Concerns that include land use, noise and aesthetics have led to more than 300 U.S. wind projects being rejected or restricted since 2015 and 13 large solar projects being turned down in 2021 alone, according to Mr. Bryce’s count.

The backlash, he says, “is raging from the fishing docks in Montauk and Rhode Island, to … Vermont (where, by the way, you can’t build wind turbines), out west to Shasta County and Oahu, as well as in Canada, Germany, France, Australia and other countries around the world.”

In Britain, a political movement against Prime Minister Boris Johnson’s Net Zero policy to “decarbonise” the economy by 2050 is being launched by Nigel Farage, the former Brexit Party leader.

“If we are not careful, the only zero will be the amount in people’s bank accounts as we send our jobs and money overseas,” says Mr. Farage.

So, whether it’s laws of physics or forces of economics and politics, there is plenty to keep the green energy dream just that — a fevered vision of a climate cult.
Washington Times

About stopthesethings

We are a group of citizens concerned about the rapid spread of industrial wind power generation installations across Australia.


  1. Many people have computed (not guessed) how much storage is needed to provide firm power from solar and wind. Their results are 390-3,000 watt hours of storage per watt of average demand, depending upon location and the mix of solar and wind.

    Activists say an all-electric American energy economy would have 1,700 GWe average demand.

    Using the most optimistic result (something a real engineer would never do), looking in Tesla’s catalogue for prices (before installation) and lifetimes, and doing the really easy fourth-grade arithmetic (not higher mathematics), the cost is AT LEAST FOUR TIMES TOTAL USA GDP EVERY YEAR FOR BATTERIES ALONE (and maybe thirty times GDP every year).

  2. “$1 million on utility-scale wind turbines, or solar panels will each, over 30 years of operation, produce about 50 million kilowatt-hours (kWh)” – and it is very interesting the way this goalpost moves: 10, 20, now 30?.

    The article mentions physics. These units are not sheltered in an environmentally-strong building, as with other power plants. In order to collect the intermittent resource for solar and wind projects the collectors have to be as exposed to the incoming environment as possible. There are a lot of claims, but especially for wind the very resource has demonstrated over and over its ability to wreak havoc with the equipment.

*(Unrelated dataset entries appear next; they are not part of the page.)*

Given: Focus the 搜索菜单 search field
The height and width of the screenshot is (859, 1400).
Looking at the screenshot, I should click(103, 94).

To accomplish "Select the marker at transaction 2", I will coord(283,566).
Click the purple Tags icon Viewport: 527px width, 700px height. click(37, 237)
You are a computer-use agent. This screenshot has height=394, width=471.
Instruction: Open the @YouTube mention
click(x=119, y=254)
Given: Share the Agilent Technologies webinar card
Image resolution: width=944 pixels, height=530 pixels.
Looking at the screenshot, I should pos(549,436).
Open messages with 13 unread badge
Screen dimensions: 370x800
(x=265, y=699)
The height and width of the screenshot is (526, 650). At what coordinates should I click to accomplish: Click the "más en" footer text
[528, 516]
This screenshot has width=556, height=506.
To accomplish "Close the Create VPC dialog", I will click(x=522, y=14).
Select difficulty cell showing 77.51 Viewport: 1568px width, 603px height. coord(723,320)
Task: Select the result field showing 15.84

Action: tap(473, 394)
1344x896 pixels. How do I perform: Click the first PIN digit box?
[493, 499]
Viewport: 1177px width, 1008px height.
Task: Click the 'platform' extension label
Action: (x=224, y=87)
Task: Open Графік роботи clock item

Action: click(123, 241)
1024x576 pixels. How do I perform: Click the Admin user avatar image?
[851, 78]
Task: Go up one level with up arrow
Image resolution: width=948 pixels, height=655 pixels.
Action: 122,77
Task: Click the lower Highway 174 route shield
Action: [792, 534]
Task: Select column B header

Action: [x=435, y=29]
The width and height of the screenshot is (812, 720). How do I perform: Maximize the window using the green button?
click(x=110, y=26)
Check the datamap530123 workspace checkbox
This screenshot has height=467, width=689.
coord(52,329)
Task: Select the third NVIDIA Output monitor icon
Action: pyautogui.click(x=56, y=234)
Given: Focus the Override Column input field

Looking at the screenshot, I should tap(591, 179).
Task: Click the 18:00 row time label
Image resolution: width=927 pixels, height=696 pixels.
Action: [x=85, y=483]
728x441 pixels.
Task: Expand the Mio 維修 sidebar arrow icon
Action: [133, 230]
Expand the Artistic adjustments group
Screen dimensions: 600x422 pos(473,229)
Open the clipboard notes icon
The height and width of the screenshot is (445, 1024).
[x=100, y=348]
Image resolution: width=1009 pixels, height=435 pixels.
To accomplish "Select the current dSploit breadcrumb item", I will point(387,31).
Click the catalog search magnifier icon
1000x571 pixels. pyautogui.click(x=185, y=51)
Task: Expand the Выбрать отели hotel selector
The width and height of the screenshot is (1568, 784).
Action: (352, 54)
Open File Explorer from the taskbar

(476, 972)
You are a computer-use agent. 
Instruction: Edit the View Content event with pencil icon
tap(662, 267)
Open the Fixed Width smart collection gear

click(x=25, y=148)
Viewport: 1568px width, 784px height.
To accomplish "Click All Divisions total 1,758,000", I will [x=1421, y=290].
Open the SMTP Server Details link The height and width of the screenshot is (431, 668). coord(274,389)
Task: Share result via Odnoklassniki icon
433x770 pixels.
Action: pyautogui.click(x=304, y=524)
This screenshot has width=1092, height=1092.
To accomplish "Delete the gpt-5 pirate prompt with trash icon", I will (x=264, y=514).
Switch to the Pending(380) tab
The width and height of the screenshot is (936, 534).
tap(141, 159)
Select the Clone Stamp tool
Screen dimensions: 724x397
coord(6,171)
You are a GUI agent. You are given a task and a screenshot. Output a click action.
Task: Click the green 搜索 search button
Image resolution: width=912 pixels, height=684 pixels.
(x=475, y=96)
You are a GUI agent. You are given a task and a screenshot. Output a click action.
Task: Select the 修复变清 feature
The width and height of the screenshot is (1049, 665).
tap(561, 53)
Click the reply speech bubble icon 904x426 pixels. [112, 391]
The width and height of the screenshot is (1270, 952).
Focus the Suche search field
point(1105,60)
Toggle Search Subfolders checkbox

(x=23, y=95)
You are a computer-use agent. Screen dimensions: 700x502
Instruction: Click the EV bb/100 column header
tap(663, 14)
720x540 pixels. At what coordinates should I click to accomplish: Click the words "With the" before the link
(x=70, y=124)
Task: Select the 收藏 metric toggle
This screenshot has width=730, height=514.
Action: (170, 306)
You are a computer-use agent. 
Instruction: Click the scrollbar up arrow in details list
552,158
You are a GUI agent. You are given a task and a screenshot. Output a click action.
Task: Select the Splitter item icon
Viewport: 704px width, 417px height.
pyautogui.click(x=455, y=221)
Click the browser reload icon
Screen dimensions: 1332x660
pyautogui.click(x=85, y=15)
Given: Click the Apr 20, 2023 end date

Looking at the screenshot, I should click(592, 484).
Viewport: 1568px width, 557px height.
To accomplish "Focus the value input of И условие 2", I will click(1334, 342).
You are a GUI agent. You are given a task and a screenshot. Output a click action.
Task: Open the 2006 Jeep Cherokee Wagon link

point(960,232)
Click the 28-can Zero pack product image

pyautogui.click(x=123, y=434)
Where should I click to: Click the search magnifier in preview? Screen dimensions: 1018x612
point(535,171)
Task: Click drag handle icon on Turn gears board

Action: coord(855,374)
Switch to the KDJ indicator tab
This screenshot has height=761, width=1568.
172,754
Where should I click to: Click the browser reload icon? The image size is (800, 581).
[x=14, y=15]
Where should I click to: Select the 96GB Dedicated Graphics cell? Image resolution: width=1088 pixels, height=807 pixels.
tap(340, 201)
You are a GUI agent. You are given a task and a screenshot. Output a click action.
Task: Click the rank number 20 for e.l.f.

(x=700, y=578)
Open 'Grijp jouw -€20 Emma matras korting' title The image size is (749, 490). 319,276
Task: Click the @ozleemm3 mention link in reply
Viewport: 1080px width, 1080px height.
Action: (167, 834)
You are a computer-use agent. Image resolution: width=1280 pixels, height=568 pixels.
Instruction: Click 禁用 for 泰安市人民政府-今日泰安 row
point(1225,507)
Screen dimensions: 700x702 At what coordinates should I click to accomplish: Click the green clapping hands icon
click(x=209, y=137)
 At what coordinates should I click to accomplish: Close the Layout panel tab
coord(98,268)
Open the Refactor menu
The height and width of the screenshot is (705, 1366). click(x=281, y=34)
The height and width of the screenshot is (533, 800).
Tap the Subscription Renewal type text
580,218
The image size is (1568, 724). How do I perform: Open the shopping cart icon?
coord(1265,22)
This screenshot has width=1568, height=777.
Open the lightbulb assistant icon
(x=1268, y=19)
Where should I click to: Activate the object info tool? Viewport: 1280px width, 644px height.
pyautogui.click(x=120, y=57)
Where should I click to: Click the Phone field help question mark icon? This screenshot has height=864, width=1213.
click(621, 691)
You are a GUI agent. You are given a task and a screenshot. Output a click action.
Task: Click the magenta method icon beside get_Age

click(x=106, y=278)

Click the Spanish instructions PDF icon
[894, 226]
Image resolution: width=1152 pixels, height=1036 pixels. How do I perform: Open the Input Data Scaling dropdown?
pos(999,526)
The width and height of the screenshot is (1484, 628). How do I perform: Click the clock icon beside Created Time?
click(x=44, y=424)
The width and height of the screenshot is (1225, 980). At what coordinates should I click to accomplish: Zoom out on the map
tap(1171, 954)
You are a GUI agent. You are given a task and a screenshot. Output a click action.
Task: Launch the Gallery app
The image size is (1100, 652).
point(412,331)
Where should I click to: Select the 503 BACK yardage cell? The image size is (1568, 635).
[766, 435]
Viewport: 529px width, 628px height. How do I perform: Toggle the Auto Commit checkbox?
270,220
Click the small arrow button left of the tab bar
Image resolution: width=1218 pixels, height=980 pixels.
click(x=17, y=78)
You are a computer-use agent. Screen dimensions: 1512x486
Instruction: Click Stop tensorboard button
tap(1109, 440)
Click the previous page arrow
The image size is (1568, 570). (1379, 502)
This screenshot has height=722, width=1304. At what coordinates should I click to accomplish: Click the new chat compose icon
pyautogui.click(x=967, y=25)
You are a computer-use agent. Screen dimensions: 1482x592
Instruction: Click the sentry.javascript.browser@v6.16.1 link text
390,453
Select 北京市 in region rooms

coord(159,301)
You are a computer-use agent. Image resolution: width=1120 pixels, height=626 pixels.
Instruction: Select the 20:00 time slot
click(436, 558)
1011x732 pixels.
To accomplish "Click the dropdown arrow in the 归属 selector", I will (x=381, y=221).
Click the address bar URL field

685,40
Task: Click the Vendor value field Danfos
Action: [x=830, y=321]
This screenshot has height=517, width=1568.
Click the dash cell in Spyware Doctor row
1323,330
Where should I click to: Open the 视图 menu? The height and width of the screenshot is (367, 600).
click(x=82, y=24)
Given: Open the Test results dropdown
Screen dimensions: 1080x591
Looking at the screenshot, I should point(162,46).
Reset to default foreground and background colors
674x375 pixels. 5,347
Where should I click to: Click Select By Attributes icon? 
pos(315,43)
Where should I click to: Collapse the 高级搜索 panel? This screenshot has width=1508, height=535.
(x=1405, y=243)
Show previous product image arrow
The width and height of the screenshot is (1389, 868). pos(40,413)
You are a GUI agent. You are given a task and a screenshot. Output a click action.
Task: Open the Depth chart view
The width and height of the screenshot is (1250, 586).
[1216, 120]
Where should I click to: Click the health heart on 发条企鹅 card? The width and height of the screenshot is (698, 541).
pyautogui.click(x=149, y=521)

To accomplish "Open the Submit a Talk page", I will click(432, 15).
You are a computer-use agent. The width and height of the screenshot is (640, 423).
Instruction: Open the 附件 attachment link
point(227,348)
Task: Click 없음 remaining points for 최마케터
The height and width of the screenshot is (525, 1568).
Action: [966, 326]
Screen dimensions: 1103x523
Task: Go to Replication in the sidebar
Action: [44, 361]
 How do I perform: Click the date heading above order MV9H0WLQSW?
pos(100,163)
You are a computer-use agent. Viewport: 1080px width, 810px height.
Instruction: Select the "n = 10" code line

    I’m not saying anything new. Anyone who is rational about wind and solar power has a long list of how these don’t work. They are not clean (I can feel the new local industrial solar array in my region from my car on the highway as I drive by, courtesy of the damage done to my heart by the industrial wind turbines beside our property across state that we had to leave) and that is only the first on my own list. Industrial solar has to really produce, so that enforces an inefficiency in conservation of resources not necessary for the entrepreneur who can go without power now and again at home. No one would really want one of those industrial wind turbines as their power, but hey, again, the one who is actually able to install and run their own themselves (if the wind industry would back off) can go without power and foot the bill on top of that for keeping the power running to that wind unit while they do without at home.

    Well, now, this could go on and on, but better yet, thank you for an excellent article.

  3. And yet this idiotic government has included wind and solar, and even Hydrogen (which we are told is not suitable) in the “new” mix of energy provision !? Do any of them have a brain?